Fun Facts For Friday!

(First time in more than two weeks, since starting new gig, that I haven't had an overwhelming crunch deadline to meet. HOOOhaaaah! Thanks for putting up with me today, Ann and all commenters.)

reader_iam said...

The virtual drinks are on me... .

; )

MadisonMan said...

Which college town?

Why, the one I grew up in, of course! The only Large College Town in Pennsylvania!

I remember little about my Walkman. I had a friend who thought they were totally obnoxious. I recall how absolutely amazing Miami 2017 (the Live version) sounded on it -- but that's the only musical memory I have of it. I also clipped out the full-page NYTimes ad of Frankenstein listening to a Walkman and put it on my bedroom door.

reader_iam said...

To bring the threads together, I didn't have to many gadgets in the earlier '80s (no $), but I remember saving for a long time to buy one of the recording Walkmans, which I then primarily used to record various Pa. township meetings (snoooorrrrrre) when I started stringing for a Pa. newspaper. Secondary use was for books on tape. I'm not sure if I used it more than a couple of times for actual music. I was a bit of a snot then about music-delivery systems. What a loser!

But I've redeemed myself since in the portable music department. I think.

Anthony said...

USA Today has a way better sports section than any local paper or the NYT. Unless you really really really want to know only about the local teams, USA Today can't be beat in that regard. An old roomie of mine used to buy it every day during baseball season and then not for the rest of the year.

Shanna said...

Poor Ann, having to make do with
USA Today. That's all you ever get at hotels anymore. But you can pick up the Wash Post at any metro stop and the daily paper used to be a quarter, although thats been a few years.

Dave TN said...

I certainly hope at least one of the people interviewing for a position checks your blog and picks up a Times for you on the way to the interview.

I guess open-toed shoes would be a good move also...

LoafingOaf said...

Anthony said...
USA Today has a way better sports section than any local paper or the NYT. Unless you really really really want to know only about the local teams, USA Today can't be beat in that regard.
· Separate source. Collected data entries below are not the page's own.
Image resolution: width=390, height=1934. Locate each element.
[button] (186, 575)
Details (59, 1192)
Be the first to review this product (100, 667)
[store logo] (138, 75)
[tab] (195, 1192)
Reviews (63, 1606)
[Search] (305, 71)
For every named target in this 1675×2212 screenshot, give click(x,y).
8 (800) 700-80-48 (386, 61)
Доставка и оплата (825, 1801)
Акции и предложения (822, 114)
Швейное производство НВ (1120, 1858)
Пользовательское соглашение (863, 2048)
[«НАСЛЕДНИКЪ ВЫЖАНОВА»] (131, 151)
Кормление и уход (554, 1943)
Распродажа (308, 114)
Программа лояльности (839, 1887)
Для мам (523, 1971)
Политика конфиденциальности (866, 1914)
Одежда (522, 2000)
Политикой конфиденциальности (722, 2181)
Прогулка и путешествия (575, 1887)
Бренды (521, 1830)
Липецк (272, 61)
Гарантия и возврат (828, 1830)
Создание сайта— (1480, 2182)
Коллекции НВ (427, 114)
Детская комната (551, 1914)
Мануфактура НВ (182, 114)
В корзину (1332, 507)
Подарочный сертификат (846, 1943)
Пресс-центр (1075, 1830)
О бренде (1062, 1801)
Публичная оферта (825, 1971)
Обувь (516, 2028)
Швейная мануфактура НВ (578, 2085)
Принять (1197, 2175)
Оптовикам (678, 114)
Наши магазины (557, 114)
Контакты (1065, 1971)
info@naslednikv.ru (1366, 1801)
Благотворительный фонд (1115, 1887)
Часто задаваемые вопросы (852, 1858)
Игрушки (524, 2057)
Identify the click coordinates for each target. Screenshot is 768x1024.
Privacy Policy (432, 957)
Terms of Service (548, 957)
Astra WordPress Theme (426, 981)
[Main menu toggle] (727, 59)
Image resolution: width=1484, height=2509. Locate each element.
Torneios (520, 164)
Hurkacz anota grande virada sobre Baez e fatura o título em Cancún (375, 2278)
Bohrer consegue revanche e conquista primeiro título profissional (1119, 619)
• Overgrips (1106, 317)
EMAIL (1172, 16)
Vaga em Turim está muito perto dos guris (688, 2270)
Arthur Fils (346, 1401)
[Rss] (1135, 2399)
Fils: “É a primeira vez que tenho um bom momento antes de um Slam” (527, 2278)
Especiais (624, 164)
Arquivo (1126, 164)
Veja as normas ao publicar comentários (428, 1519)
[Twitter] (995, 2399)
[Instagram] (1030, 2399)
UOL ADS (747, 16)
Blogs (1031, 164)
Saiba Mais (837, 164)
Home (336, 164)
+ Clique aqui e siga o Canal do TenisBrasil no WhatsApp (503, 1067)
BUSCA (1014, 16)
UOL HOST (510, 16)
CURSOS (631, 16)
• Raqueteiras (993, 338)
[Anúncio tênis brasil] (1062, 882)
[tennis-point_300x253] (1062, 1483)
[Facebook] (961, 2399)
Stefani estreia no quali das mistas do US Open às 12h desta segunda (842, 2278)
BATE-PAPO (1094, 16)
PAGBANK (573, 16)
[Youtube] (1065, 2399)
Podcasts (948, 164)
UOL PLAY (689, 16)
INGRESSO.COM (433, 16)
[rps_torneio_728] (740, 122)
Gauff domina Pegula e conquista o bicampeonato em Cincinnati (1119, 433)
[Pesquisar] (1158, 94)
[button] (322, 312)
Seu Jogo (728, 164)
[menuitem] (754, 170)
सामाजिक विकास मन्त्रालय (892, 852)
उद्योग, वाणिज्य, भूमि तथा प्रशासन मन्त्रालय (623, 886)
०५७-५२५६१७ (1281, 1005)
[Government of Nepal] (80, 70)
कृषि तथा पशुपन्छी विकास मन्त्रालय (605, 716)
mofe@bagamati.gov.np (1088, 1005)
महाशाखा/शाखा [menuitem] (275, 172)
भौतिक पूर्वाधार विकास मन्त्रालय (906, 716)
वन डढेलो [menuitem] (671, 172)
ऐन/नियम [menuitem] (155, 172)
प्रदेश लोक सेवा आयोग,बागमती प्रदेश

An old roomie of mine used to buy it every day during baseball season and then not for the rest of the year.

Yup! I buy USA Today a lot during the baseball season too.

I used to subscribe to USA Today and it's not so bad for what it is - something to skim over a quick breakfast. The purple section does a good job for pop culture junkies (though I'm sure it bears much of the blame for movies being judged by box office).

But the Web has mostly replaced newspapers for me, including for baseball. On Yahoo Sports you can endlessly study the stats like an obsessive sicko!

mark said...

gerry-- "the belmont club"?
they're talking about the "treason" of the Times there.

also: I agree, the timeline is confusing. But it is apparent that these reports are ante Bush fils.

nina said...

Ann, call the front desk. Most places only deliver the USA Today if you do not put in another request.

Fenrisulven said...

Go Roman. Grab the Wapo. Its much better journalism than NYTs and still leans Left.